DOCUMENT:
[start]

The City of Sydney Council is concerned about the NSW government plans for a 20 and 30-storey tower precinct at the Waterloo housing redevelopment site in Sydney. The Chief Executive Officer, Monica Barone said Urban Growth NSW seemed to be acting as a government planner, as well as property developer. Urban Growth NSW was formerly Landcom but with greater powers and it still has former Liberal leader John Brogden as its chairman. It is a government agency in charge of big new property projects including Rozelle, The Fish Markets, Glebe, The Powerhouse Museum, White Bay and North Parramatta. Urban Growth NSW pushed for the Waterloo station to be built rather than the Sydney University station as a justification to build 10,000 new dwellings while replacing 2,000 social housing units. The reasoning being that the new private dwellings will pay for the social housing dwellings in the area.

The first major public forum for the development was held in February a couple of months after residents were told that their homes were to be destroyed, to make way for a “vibrant new community”. Leaflets were handed out to the crowd but Mr Hazzard didn’t have many answers for them just that: “Everybody here in Waterloo will have the entitlement to come back into their housing, and it will be done progressively over 20 years” to which the room laughed not just once but twice after he was translated in Mandarin and Russia. “Twenty years! We’ll all be dead!” someone yelled from the crowd.

Also in February this year the NSW government issued a tender for Hong Kong style high rises at the new Sydney Metro train stations including Waterloo. Hong Kong’s railway was built by private company MTR in exchange for property development rights in the air space above each station. MTR is part of a consortium that will operate Sydney’s first private railway, the Metro Northwest this contract doesn’t involve air space rights though. MTR has also lobbied the Baird government to adopt its “value capture” modelling for future projects. This involves evaluating the additional land value around urban rail, with the added value paying for the new infrastructure. Or at the very least lowering the construction costs of new infrastructure. The Baird government hasn’t said if property development rights above stations will be awarded in a separate contract to the station construction. An industry briefing last December however found that there was “significant interest” in property development above stations, especially in the CBD.

RedWATCH is a Waterloo community group meeting and last week Urban Growth NSW attended its first one. Convener of the group Geoff Turnbull said: “People don’t really have a sense of what is being talked about other than they are going to be upset and dislocated.” He also said: “So far people really know nothing more than when it was announced,” and that the entire process was, “callous.” One resident labelled the project as a, “social experiment,” and, “disrespectful to the community.” The master plan is expected by the middle of the year but with an election on July the 2nd, perhaps this will be put on hold until after it. Residents are to start being relocated as of the middle of next year, to where nobody knows yet.

The Greater Sydney Commission officially launched on January 27th this year and is being chaired by Prime Minister Malcolm Turnbulls’ wife Lucy Turnbull, a former Sydney Mayor. Mrs Turnbull is joined by three other “Greater Sydney commissioners”, Environmental commissioner, Rod Simpson, Social commissioner, Heather Nesbitt and Economics commissioner, Geoff Roberts. Mrs Turnbull will essentially have the power to remove local councils as a “relevant planning authority” if needs be and has basically received the formal powers of the Planning Minister. There will be six districts and a district commissioner for each one, four have been appointed with two more to go. “Sydney Planning Panels” (SPP’s) don’t exist yet but there has been much conjecture about them and they’re slated to begin at the end of this year or when the district plans become effective. Not much details as to how much power they may wield as yet or even if they will be put in place.

[end]

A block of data
[start]

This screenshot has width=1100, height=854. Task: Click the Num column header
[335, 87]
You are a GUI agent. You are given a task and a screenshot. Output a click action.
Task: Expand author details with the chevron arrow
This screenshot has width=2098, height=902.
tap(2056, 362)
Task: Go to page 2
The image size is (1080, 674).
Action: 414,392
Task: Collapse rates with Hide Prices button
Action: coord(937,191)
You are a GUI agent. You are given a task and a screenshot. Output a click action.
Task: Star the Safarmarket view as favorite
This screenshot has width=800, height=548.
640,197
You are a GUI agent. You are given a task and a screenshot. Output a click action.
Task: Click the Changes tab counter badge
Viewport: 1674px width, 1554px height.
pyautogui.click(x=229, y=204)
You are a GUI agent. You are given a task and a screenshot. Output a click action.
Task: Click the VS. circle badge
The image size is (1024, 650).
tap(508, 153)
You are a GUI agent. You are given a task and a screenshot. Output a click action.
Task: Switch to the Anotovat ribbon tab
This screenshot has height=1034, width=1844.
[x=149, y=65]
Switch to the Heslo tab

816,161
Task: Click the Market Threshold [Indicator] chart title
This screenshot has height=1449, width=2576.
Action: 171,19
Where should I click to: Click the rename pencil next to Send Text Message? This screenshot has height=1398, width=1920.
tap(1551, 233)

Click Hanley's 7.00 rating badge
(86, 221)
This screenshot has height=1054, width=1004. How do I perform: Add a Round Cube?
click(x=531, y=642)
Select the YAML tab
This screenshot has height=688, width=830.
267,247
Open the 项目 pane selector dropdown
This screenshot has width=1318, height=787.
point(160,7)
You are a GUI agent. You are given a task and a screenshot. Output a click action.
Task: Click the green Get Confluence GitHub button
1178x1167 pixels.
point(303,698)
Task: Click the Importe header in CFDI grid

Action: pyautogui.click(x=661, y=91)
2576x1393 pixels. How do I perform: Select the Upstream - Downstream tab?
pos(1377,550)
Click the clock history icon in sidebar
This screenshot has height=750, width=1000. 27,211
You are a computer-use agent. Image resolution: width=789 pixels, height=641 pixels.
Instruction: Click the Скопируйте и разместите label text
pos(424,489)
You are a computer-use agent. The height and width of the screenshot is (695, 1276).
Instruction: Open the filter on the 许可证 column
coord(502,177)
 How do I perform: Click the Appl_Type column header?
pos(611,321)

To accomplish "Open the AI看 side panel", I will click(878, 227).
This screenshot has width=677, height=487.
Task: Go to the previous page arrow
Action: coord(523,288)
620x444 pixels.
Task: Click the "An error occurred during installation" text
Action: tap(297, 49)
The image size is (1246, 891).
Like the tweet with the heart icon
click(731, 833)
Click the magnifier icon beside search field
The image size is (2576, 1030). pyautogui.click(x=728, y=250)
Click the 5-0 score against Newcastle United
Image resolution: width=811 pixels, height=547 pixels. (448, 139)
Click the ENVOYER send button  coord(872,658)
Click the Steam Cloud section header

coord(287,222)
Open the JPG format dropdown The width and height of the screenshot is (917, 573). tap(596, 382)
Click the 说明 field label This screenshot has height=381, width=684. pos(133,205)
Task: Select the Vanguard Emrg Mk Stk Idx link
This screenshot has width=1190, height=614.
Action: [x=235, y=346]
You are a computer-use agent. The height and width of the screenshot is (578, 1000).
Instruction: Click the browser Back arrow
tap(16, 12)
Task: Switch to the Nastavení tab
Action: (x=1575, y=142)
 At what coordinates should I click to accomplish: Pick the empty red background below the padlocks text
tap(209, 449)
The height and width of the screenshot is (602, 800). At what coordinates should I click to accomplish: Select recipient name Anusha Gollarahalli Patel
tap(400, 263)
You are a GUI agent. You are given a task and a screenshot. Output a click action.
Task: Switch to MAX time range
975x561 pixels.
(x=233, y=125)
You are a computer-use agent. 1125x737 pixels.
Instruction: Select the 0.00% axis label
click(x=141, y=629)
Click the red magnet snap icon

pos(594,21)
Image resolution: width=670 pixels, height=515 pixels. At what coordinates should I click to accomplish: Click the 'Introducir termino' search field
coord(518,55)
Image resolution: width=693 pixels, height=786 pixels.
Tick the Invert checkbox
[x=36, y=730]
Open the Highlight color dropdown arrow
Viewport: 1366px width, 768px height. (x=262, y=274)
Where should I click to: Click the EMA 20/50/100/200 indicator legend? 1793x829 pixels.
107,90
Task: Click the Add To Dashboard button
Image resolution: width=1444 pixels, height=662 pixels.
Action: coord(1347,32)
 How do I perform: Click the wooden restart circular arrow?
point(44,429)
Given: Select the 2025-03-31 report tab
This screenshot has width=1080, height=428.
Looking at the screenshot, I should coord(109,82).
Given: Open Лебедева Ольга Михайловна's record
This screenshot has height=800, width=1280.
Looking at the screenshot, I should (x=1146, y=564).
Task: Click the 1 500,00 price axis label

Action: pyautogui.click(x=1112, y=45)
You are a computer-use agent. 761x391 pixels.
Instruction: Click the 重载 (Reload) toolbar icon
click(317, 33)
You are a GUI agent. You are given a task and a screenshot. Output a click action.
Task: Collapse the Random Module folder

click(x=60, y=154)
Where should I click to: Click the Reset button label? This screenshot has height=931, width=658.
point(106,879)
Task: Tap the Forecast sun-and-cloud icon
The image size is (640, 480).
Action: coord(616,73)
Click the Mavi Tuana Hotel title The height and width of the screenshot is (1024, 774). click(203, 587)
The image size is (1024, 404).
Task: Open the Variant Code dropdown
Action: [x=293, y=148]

[end]

OBJECTIVE:
Continue the article on the Waterloo housing redevelopment, picking up after its final paragraph about the Greater Sydney Commission.

RESULT FOR THIS EXERCISE:
In Western Australia (WA) though they have something similar called “Development Assessment Panels” (DAP’s). State-appointed DAP’s instead of councils have the power over any Perth development worth over $10 million. SPP’s are slated to be responsible for any capital investment proposals with value over $20 million and proposals between $10-$20 million that have been delayed by more than three months. We can only wait and see further details when or if they are ready but councils in WA are lobbying for DAP’s to be scrapped. Cottesloe Councillor, Sally Pyvis is concerned about communities losing their voice and called on new Planning Minister, Donna Faragher to “clearly outline the true cost to the community, local government and industry of this additional administrative layer”.

The City of Sydney Council managed to survive the NSW government amalgamations as a stand alone Council. If it was merged with Woollahra or Woollahra, Waverley and Randwick, the Super Council would’ve most likely been in control of the Liberal Party. It is financially stable as is the Randwick Council but it was found not to have met the “scale and capacity test for a global city”. Lord mayor, Clover Moore has past experience with a prior amalgamation taking 3-5 years to complete and not wanting a distraction from the current $40 billion building boom in the CBD.

And what of small businesses inconvenienced after being on a property in Waterloo for 100 years like Bragg Printing? It’s being compulsorily acquired and there is nothing they can do about it. The owner Arthur Habib says:

“The government has watertight legislation, they tell us there is nothing we can do. They have told us we have to be out in six or seven months. We are now in limbo and in the hands of the costly legal system with conflicting information in regard to the valuation of our building and relocation costs, which will be considerable as we have six offset presses, some historical letterpress presses and various finishing equipment. We are not able to make any move until such time that we have some firm figures to work with for a building and relocation.” Mr Habib also said “At first we were delighted when Waterloo was chosen as the site for the station and we all assumed it would be built on the 18 hectares of government land that sits across the road from us in Cope Street. But it turns out the government is doing a land grab from small business at the bottom end of town to on-sell the air space together with its public housing estate to developers in the big end of town.”

The Waterloo redevelopment has had countless studies and reviews over the last 10-15 years, they should be available for the public to view. The lack of community consultation for it as well as forced council amalgamations is troubling in a democratic society. I also question why a Liberal state and Federal government appear to be adding red tape and more powers to the Greater Sydney Commission. We are in disruptive times as it is, now more than ever the public deserves to not only be consulted but to be a part of the decision process otherwise it is not democracy. Decisions in the hands of a few with power, coupled with land grabs and negative gearing gone wild is taking us backwards to a type of feudal system.

This article was originally published on Political Omniscience.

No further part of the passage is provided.